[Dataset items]
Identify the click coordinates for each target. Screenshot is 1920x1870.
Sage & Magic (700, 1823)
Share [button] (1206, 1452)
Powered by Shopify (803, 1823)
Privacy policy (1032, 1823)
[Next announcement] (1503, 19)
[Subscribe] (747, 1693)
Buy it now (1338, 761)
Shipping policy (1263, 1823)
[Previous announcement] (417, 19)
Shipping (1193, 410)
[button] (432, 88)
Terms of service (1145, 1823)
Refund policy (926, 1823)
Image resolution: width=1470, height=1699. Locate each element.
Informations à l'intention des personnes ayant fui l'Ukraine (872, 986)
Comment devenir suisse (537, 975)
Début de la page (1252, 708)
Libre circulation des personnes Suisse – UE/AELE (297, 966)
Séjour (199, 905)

WORK REQUEST: With both ends included, please retype exactly the lines from the line containing "[Previous announcement] (417, 19)" to the final line of the data.

ANSWER FOR THE TASK:
[Previous announcement] (417, 19)
Shipping (1193, 410)
[button] (432, 88)
Terms of service (1145, 1823)
Refund policy (926, 1823)
Image resolution: width=1470, height=1699. Locate each element.
Informations à l'intention des personnes ayant fui l'Ukraine (872, 986)
Comment devenir suisse (537, 975)
Début de la page (1252, 708)
Libre circulation des personnes Suisse – UE/AELE (297, 966)
Séjour (199, 905)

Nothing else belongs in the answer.